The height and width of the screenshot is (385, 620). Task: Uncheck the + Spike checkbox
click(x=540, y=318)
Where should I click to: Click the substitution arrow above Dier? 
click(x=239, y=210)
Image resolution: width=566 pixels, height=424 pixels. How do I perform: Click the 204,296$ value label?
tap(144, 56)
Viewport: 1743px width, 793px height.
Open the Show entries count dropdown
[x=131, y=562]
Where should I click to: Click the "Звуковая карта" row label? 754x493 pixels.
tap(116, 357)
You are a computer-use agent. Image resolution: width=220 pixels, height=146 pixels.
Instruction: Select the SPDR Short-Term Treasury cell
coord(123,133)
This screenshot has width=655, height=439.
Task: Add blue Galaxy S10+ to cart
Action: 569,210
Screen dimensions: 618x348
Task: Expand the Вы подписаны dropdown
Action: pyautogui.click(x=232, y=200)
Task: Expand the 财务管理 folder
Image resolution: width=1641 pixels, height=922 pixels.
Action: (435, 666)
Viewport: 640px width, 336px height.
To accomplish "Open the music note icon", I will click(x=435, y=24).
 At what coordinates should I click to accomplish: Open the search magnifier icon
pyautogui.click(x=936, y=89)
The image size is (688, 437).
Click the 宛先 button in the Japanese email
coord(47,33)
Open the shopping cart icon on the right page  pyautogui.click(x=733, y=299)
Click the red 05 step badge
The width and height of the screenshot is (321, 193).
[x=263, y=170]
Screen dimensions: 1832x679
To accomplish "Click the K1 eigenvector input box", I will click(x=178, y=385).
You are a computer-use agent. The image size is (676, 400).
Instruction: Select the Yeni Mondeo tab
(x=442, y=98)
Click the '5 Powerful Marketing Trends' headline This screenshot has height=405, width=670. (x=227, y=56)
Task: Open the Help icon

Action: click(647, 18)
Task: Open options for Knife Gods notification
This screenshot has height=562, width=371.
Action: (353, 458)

* * *

Above are the entries. Copy exactly the part that opens with the line containing "Image resolution: width=566" and closes with the line containing "Task: Expand the 财务管理 folder", and no more.

Image resolution: width=566 pixels, height=424 pixels. How do I perform: Click the 204,296$ value label?
tap(144, 56)
Viewport: 1743px width, 793px height.
Open the Show entries count dropdown
[x=131, y=562]
Where should I click to: Click the "Звуковая карта" row label? 754x493 pixels.
tap(116, 357)
You are a computer-use agent. Image resolution: width=220 pixels, height=146 pixels.
Instruction: Select the SPDR Short-Term Treasury cell
coord(123,133)
This screenshot has width=655, height=439.
Task: Add blue Galaxy S10+ to cart
Action: 569,210
Screen dimensions: 618x348
Task: Expand the Вы подписаны dropdown
Action: pyautogui.click(x=232, y=200)
Task: Expand the 财务管理 folder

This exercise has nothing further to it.